Ok, i see it in the product structure. i should be able to use the getProduct apis to pull it into my script. If that works, then yea, its enough. because then i can have a daemon pooling that api very lets say 15 seconds with a specific run name, as soon as it disappears from that list then i can signal everything else to move on. gotta love event driven build pipelines.

whisperity commented 5 months ago

I believe the asynchronous storing system, once complete, will allow this use case, as every store operation will be assigned a unique token with which you can consume the job status. #3672 That way, you will be able to differentiate whether the storing hasn't begun yet (if you're doing the polling from another job), ongoing, or finished.

The way your save method appears to work, the client uploads the zip, then the client gets a response and moves on. A process kicks off on the server that unzips the file and imports the information into the report.
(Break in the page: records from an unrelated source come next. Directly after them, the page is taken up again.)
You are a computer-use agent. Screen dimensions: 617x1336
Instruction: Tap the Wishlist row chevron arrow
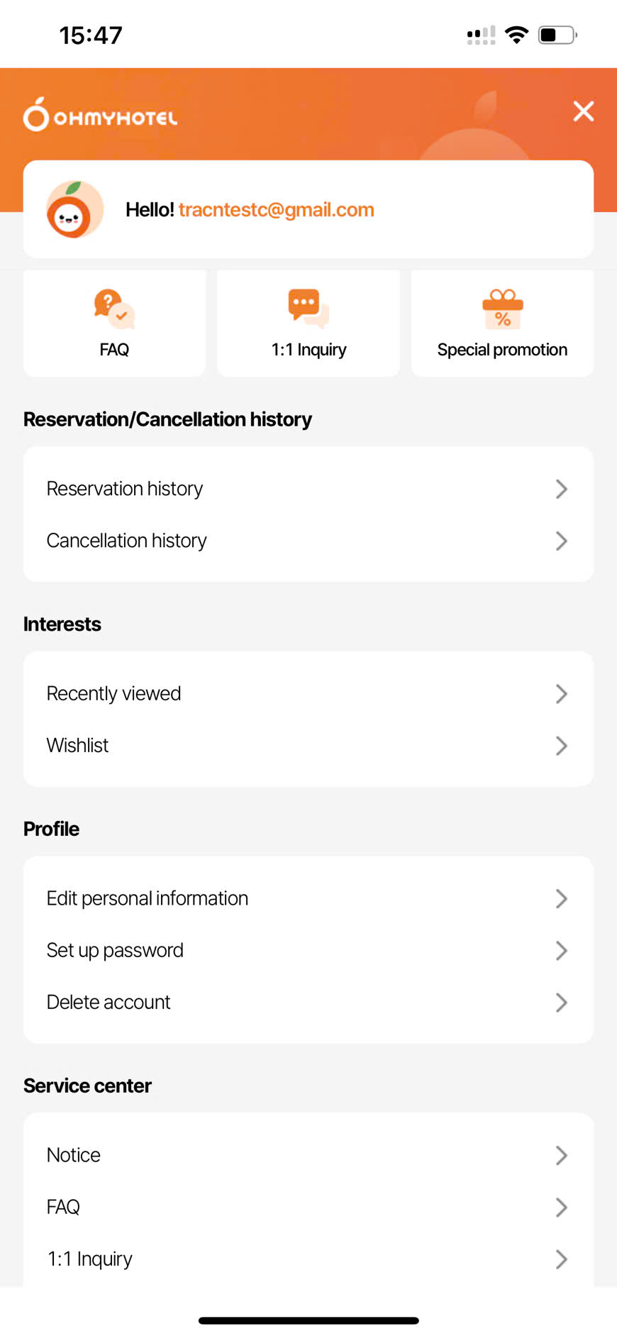point(561,746)
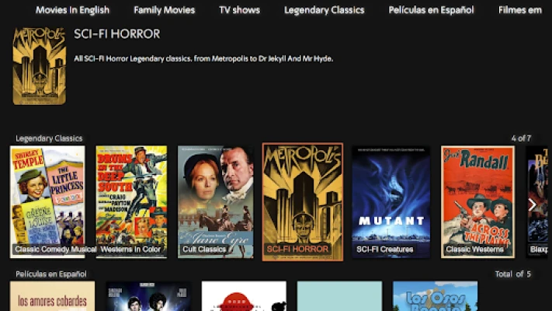Screen dimensions: 552x311
Task: Open Cult Classics Jane Eyre poster
Action: point(216,202)
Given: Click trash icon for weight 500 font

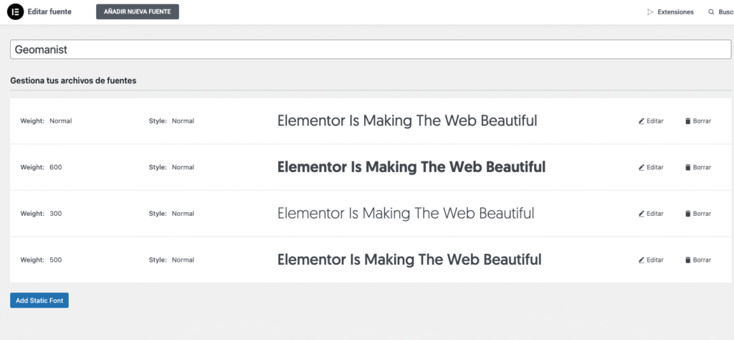Looking at the screenshot, I should (687, 260).
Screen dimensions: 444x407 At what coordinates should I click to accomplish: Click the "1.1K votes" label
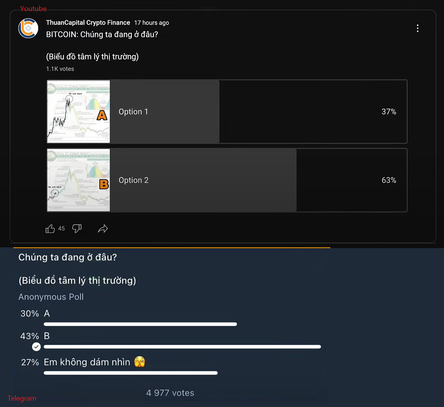(60, 69)
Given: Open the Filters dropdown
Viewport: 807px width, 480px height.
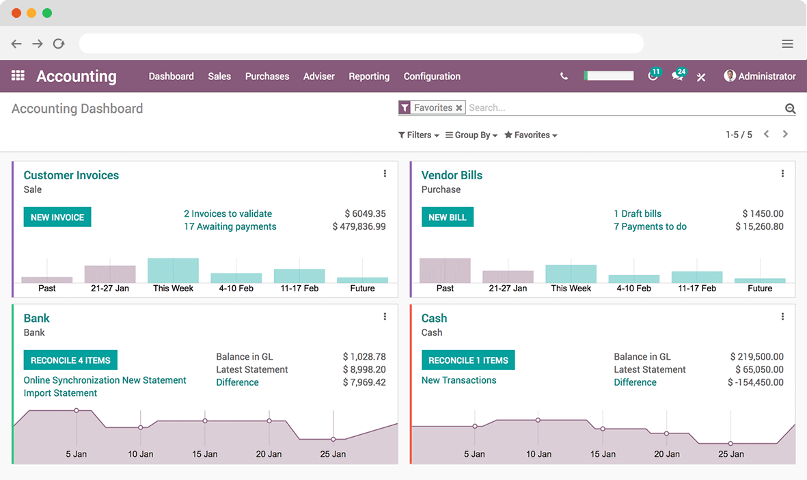Looking at the screenshot, I should point(418,135).
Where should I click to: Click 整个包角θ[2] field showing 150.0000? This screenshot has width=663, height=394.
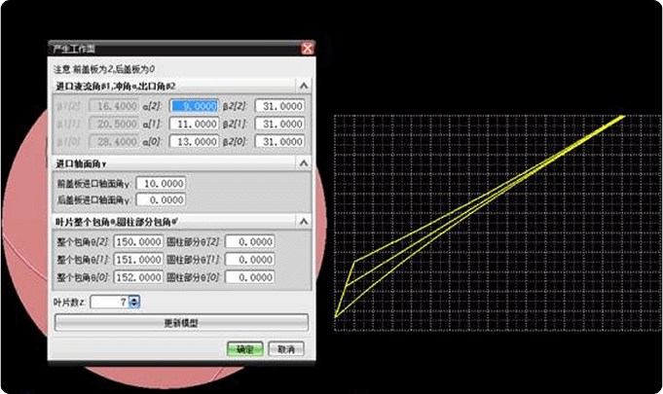[x=138, y=241]
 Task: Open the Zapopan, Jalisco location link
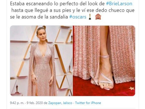[x=60, y=103]
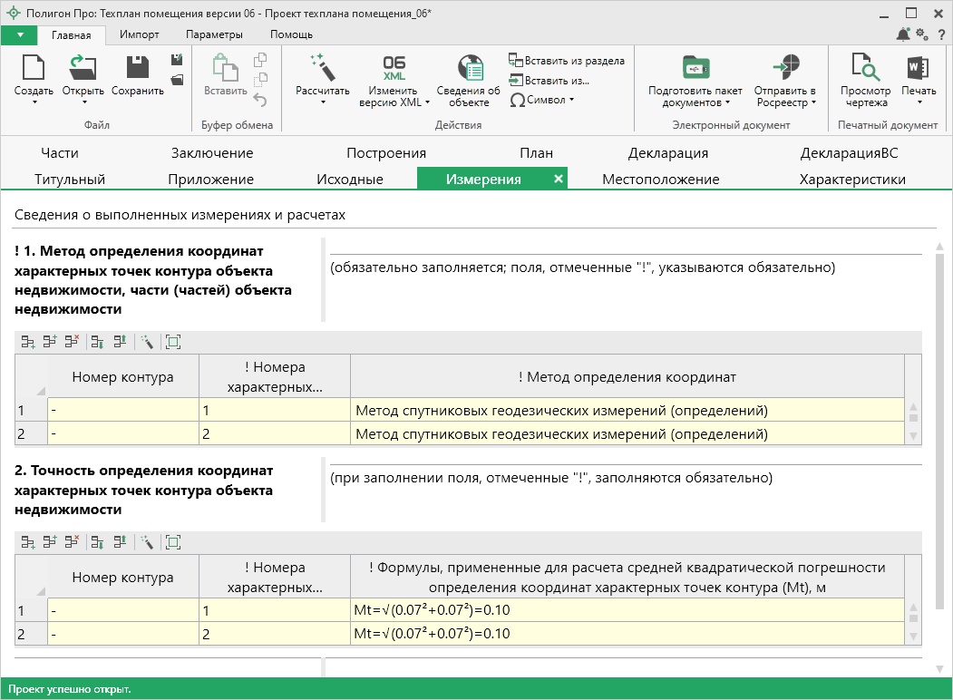Open the Местоположение section tab
The width and height of the screenshot is (953, 700).
tap(660, 180)
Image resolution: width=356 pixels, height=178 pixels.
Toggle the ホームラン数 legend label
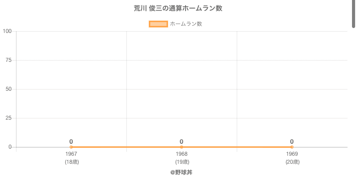point(186,24)
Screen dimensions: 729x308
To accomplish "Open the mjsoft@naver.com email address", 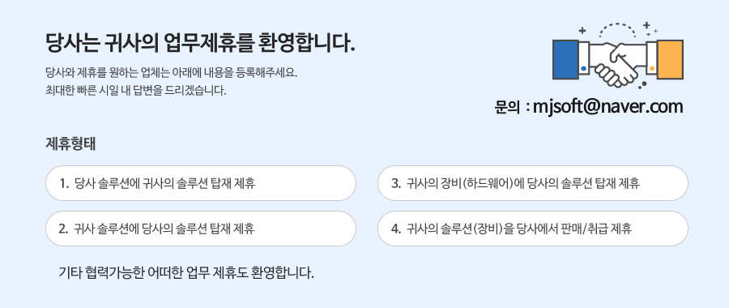I will tap(608, 106).
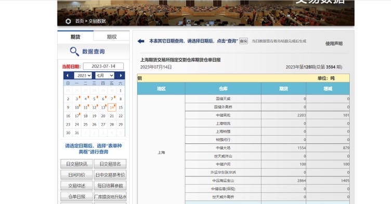391x204 pixels.
Task: Switch to the 期权 tab
Action: click(x=111, y=37)
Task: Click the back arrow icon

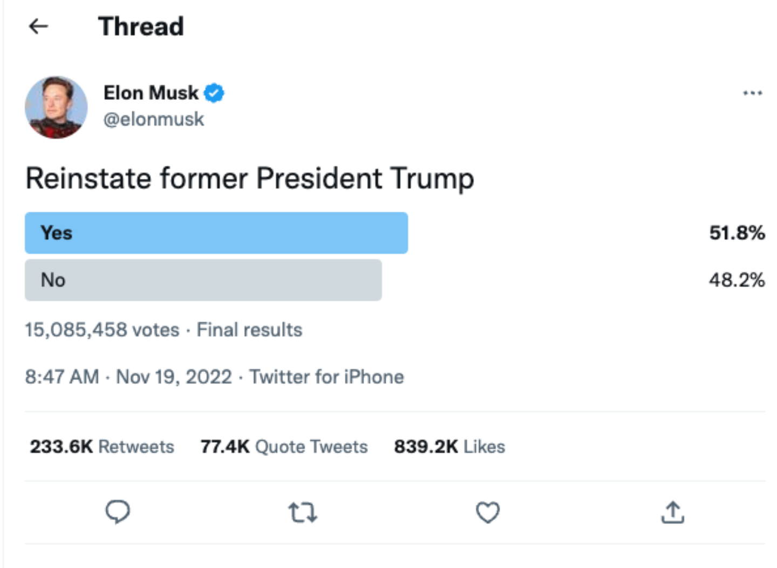Action: point(38,26)
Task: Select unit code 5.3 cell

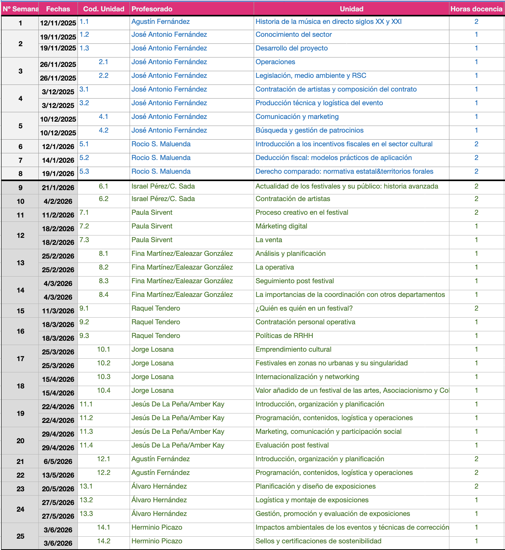Action: (x=84, y=172)
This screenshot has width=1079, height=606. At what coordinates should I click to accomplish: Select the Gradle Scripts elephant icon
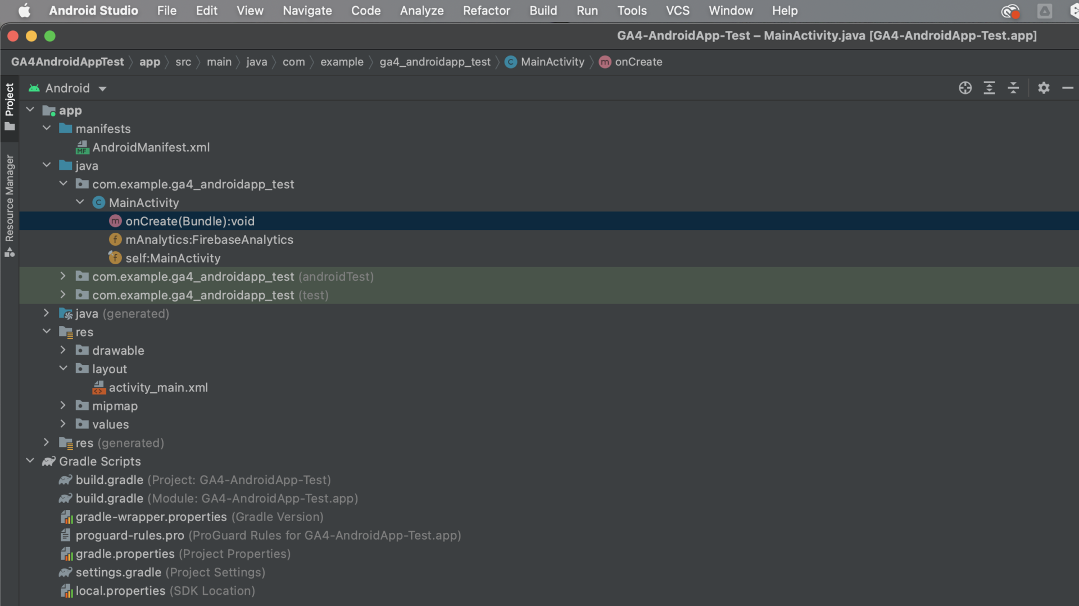pos(48,461)
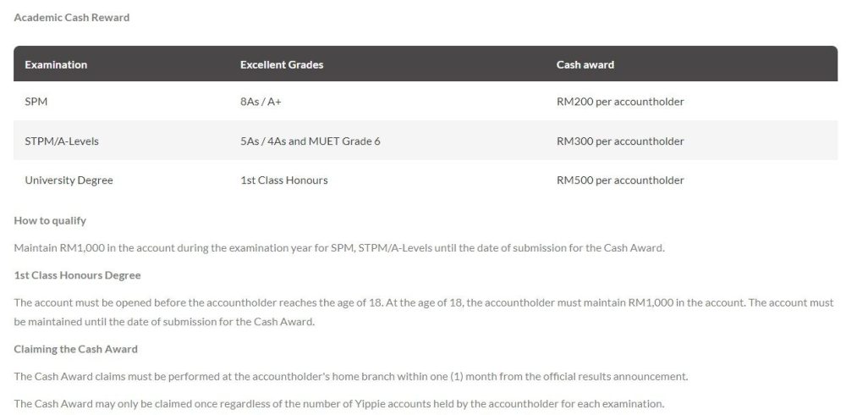This screenshot has width=846, height=415.
Task: Click the 1st Class Honours table cell
Action: click(283, 180)
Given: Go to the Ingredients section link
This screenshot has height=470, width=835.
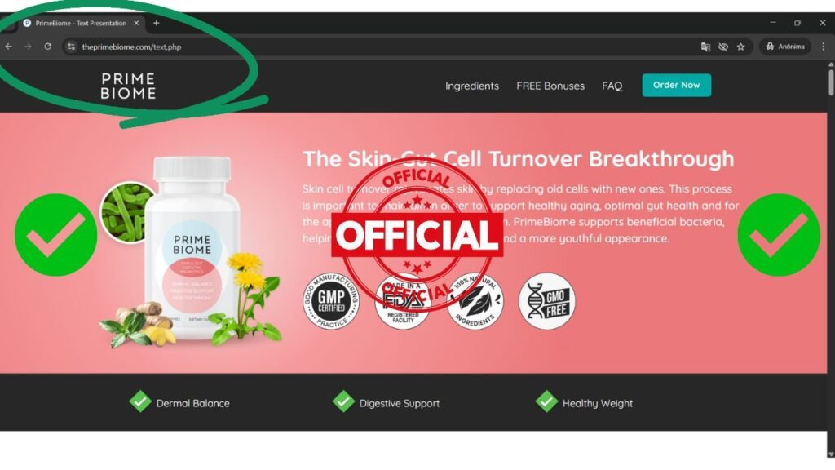Looking at the screenshot, I should pos(472,86).
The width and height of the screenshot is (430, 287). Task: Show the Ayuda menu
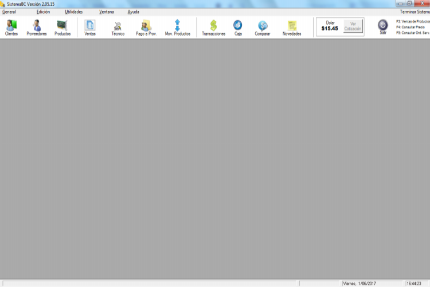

I'm not sure this deduction was ever correct, but it is definitely incorrect as of now. The client waits (and blocks the terminal/script/workflow/etc.) for the response and the response arrives when the server has finished (or deterministically failed) storing the result. So simply waiting out the return value of CodeChecker store should be sufficient for this use case, as long as the "store" and the "diff" happen in the same job (same machine, same script, etc.). (#3672 was created due to an issue we were observing that this result-waiting by the client can hang on the networking stack level, and never return.)

If you want to poll results from another machine then a different approach is needed.